3rd Justice of the Oregon Supreme Court
- In office 1850–1853
- Appointed by: Millard Fillmore
- Preceded by: William P. Bryant
- Succeeded by: George Henry Williams

Personal details
- Born: January 23, 1819 Peekskill, New York, U.S.
- Died: July 25, 1907 (aged 88) New York City, New York, U.S.

= Thomas Nelson (Oregon judge) =

American judge

Thomas Nelson (January 23, 1819 – July 25, 1907) was an American attorney and judge.

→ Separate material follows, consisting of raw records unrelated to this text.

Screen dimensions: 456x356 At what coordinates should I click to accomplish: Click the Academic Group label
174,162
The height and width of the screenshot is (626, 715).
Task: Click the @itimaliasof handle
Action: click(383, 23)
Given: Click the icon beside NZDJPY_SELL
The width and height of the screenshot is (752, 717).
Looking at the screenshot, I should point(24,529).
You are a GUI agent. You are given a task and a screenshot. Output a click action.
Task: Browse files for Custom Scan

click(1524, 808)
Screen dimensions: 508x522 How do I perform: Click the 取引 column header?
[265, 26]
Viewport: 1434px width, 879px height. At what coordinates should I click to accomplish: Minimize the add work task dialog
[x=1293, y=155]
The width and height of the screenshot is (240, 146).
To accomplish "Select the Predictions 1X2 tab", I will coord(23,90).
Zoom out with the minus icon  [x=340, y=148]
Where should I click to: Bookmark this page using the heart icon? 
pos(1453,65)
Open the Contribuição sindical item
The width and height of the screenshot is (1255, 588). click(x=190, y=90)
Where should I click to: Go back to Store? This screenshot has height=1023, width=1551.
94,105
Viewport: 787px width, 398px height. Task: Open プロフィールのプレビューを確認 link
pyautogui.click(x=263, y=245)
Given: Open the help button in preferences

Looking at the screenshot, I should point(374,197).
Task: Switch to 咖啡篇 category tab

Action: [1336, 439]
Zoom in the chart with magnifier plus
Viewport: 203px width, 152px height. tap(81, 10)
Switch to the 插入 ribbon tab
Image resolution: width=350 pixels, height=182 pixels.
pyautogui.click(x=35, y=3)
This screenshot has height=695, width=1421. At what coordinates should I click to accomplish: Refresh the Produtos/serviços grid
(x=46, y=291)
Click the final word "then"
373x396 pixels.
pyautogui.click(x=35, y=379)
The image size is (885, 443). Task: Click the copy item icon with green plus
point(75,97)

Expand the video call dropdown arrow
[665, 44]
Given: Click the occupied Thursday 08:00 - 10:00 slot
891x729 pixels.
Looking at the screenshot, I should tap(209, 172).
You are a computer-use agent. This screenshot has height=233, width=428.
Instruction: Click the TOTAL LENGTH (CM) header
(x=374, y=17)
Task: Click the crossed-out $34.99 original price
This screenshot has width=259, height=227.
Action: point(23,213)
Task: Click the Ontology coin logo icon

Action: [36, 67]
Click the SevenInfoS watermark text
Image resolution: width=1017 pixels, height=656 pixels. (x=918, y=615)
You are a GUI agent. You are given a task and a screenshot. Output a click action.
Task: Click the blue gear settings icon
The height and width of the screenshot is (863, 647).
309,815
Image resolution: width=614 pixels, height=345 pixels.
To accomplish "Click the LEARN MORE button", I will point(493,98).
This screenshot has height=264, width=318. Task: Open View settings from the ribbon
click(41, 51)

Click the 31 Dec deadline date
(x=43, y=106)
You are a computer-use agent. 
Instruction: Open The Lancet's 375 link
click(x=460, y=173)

He was appointed as the 2nd Chief Justice of the Oregon Supreme Court serving from 1850 to 1853. A native of the U.S. state of New York, he lived in Oregon only during his term as chief justice.

==Early life==
Nelson was born January 23, 1819, in Peekskill, New York. There he passed the bar and received his license to practice law in 1840.

==Legal career==
In 1850 U.S. President Millard Fillmore appointed Nelson to the territorial supreme court of Oregon to replace William P. Bryant. Nelson arrived at Oregon City in April 1850. He served until 1853 when his term ended. During this same time he served as chief justice of the court, and then left Oregon in August 1853 to return to New York. There he practiced law until he died in New York on July 25, 1907, at the age of 88.